Stored data entries

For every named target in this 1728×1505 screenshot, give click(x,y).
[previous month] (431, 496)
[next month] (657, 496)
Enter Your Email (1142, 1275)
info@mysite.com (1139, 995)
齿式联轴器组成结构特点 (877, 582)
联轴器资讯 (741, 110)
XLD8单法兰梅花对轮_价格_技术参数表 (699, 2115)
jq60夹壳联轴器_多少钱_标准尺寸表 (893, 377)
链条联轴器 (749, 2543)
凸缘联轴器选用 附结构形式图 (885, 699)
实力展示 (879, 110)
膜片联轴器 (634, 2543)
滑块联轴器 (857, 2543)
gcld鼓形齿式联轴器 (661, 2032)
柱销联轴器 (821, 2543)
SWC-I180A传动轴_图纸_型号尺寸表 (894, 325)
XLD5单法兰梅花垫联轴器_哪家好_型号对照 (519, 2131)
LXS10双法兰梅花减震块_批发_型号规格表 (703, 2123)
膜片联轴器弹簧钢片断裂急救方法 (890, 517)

▸ **TRY IT**:
Return each line above exactly as it appears.

▸ **ANSWER FOR THIS EXERCISE**:
For every named target in this 1728×1505 screenshot, give click(x,y).
[previous month] (431, 496)
[next month] (657, 496)
Enter Your Email (1142, 1275)
info@mysite.com (1139, 995)
齿式联轴器组成结构特点 (877, 582)
联轴器资讯 (741, 110)
XLD8单法兰梅花对轮_价格_技术参数表 (699, 2115)
jq60夹壳联轴器_多少钱_标准尺寸表 (893, 377)
链条联轴器 (749, 2543)
凸缘联轴器选用 附结构形式图 (885, 699)
实力展示 (879, 110)
膜片联轴器 (634, 2543)
滑块联轴器 (857, 2543)
gcld鼓形齿式联轴器 (661, 2032)
柱销联轴器 (821, 2543)
SWC-I180A传动轴_图纸_型号尺寸表 (894, 325)
XLD5单法兰梅花垫联轴器_哪家好_型号对照 (519, 2131)
LXS10双法兰梅花减震块_批发_型号规格表 (703, 2123)
膜片联轴器弹簧钢片断裂急救方法 (890, 517)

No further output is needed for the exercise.